# New 2018 sedan diesel, funny VIN



## bnoon (Feb 7, 2018)

New owner of a 2018 Kinetic blue diesel 6 speed manual sedan... The VIN has a very funny sequence... Anyone else have this? LOL!!!


----------



## Rivergoer (Mar 30, 2017)

bnoon said:


> New owner of a 2018 Kinetic blue diesel 6 speed manual sedan... The VIN has a very funny sequence... Anyone else have this? LOL!!!


Interesting, SEX J. 

I’m pretty sure @*Sunline Fan* will have fun with that...(at @*jblackburn* ‘s expense).

Welcome to the forum and congrats on the manual CTD, I’m jealous!


----------



## Sunline Fan (Jul 29, 2012)

LMAO.

Unfortunately @*Rivergoer*, - @*jblackburn* won't let me discuss his exciting plans for this evening so obviously.

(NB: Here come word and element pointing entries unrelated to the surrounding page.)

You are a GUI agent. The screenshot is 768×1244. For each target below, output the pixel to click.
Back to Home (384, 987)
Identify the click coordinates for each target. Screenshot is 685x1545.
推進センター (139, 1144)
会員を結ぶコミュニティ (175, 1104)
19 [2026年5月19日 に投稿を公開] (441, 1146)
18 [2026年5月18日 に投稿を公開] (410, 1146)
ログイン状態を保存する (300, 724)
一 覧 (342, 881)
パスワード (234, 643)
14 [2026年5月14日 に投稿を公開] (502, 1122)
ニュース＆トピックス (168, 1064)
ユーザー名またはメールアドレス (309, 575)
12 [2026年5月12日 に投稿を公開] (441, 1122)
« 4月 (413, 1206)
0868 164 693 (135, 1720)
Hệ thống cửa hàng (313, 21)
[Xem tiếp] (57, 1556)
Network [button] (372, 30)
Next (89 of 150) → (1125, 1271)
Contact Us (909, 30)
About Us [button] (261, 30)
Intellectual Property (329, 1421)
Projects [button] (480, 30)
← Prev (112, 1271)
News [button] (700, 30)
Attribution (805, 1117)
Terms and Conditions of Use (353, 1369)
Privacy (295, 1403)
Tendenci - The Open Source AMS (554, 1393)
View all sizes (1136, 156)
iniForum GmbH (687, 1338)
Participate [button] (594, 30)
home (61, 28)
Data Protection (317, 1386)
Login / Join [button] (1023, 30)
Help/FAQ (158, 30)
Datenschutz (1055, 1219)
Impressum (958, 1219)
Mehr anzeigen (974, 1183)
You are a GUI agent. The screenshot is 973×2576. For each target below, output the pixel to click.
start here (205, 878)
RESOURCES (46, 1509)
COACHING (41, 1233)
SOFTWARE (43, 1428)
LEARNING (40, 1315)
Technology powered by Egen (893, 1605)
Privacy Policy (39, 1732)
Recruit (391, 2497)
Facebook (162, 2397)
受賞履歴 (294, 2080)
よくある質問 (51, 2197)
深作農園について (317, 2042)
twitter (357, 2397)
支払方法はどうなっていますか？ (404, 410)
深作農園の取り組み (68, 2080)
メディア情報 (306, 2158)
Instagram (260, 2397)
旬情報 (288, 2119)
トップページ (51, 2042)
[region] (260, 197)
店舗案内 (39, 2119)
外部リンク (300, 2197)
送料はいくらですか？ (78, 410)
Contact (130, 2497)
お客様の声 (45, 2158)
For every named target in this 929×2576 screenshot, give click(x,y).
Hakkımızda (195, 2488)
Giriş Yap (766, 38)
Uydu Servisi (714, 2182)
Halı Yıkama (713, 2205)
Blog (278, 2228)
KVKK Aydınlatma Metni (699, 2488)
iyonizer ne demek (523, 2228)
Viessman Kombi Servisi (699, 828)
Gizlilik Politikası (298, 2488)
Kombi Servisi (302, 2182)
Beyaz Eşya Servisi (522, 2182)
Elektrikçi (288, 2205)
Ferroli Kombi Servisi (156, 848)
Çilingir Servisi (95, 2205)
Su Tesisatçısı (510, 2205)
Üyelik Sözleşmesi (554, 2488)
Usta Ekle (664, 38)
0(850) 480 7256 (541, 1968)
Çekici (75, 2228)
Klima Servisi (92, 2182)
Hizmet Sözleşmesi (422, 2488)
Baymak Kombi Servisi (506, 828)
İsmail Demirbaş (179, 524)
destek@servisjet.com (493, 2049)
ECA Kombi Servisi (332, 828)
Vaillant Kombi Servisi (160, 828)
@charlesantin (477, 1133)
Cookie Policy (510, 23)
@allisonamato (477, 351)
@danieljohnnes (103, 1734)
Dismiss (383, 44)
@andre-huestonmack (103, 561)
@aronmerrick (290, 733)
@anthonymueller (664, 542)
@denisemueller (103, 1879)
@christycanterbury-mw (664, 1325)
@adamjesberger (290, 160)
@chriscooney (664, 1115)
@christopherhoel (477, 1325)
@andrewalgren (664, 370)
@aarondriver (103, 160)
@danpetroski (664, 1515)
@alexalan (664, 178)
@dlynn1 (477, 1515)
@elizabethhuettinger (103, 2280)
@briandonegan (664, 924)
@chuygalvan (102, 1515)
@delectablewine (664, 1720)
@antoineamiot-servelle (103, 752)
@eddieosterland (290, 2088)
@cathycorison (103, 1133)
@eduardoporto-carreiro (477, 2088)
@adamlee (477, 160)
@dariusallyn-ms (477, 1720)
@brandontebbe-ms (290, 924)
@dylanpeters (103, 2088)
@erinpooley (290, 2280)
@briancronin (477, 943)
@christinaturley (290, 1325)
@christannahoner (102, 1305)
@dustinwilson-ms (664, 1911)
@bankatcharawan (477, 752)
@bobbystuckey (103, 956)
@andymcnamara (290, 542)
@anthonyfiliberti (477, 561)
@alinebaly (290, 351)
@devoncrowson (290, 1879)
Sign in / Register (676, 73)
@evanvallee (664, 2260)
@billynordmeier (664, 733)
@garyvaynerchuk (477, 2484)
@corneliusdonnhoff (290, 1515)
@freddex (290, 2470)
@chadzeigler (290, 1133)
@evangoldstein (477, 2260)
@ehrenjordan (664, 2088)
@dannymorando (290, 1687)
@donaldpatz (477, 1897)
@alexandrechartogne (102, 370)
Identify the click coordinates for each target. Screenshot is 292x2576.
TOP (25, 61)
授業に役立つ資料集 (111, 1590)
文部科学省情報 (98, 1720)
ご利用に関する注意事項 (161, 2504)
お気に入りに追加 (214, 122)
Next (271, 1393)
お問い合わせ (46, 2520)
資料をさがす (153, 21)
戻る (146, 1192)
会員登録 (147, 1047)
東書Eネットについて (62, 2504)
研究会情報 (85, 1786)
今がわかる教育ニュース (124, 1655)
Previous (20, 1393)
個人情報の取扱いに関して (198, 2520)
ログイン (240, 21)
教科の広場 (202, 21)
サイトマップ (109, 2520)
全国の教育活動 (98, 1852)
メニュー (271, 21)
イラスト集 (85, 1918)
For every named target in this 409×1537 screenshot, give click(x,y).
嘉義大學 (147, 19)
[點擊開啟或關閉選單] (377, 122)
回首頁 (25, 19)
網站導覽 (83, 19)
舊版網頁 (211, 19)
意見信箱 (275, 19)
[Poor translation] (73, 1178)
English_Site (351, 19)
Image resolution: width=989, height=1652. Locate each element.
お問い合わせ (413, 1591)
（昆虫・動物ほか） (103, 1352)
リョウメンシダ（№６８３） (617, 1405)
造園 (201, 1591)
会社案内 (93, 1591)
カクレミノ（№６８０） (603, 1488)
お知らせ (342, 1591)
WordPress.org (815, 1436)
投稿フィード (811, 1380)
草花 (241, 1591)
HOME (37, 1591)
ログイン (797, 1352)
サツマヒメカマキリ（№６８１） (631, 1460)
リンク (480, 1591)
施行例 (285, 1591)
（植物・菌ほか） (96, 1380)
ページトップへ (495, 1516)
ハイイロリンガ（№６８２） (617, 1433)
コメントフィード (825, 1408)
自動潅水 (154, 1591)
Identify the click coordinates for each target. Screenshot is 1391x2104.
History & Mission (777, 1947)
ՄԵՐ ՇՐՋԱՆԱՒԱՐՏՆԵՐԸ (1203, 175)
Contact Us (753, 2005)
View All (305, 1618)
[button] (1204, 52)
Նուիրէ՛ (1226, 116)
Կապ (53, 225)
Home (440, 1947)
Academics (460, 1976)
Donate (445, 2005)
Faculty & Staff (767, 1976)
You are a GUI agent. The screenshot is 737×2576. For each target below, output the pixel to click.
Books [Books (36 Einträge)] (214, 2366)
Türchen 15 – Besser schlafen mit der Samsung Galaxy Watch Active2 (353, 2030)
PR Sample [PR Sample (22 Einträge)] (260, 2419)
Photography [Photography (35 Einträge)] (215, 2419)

But given his love for the activity, this is totally a car he should own. Already in Kinetic Blue too!


----------



## jblackburn (Apr 14, 2012)

Rivergoer said:


> Interesting, SEX J.
> 
> I’m pretty sure @*Sunline Fan* will have fun with that...(at @*jblackburn* ‘s expense).
> 
> Welcome to the forum and congrats on the manual CTD, I’m jealous!


I am amused. 10/10.


----------



## IndyDiesel (May 24, 2015)

Seems like your profile name should be diesel sexj


----------



## IPhantom (Aug 22, 2017)

Seeing how literally anyone is getting offended by literally anything these days, you should sue GM.
Why your VINs look like kids scribbling?


----------



## chevrasaki (May 1, 2015)

Welcome to the forum! 

That's pretty hilarious.


----------



## Eddy Cruze (Jan 10, 2014)

Why your Car has its own web page!
https://www.autofind.com/fb/app/74570/details/1G1BG5SEXJ7137796#.WnwIH2inHrc


----------



## mr overkill (Dec 1, 2013)

What did you pay for it


----------



## JohnARM (Dec 19, 2017)

Interesting. I just picked up my Kinetic Blue diesel/manual which was built on 1/22. On mine, the same sequence is SE7 - not a letter.


----------



## powermax (Jun 3, 2017)

Mine 2017 SEXH


----------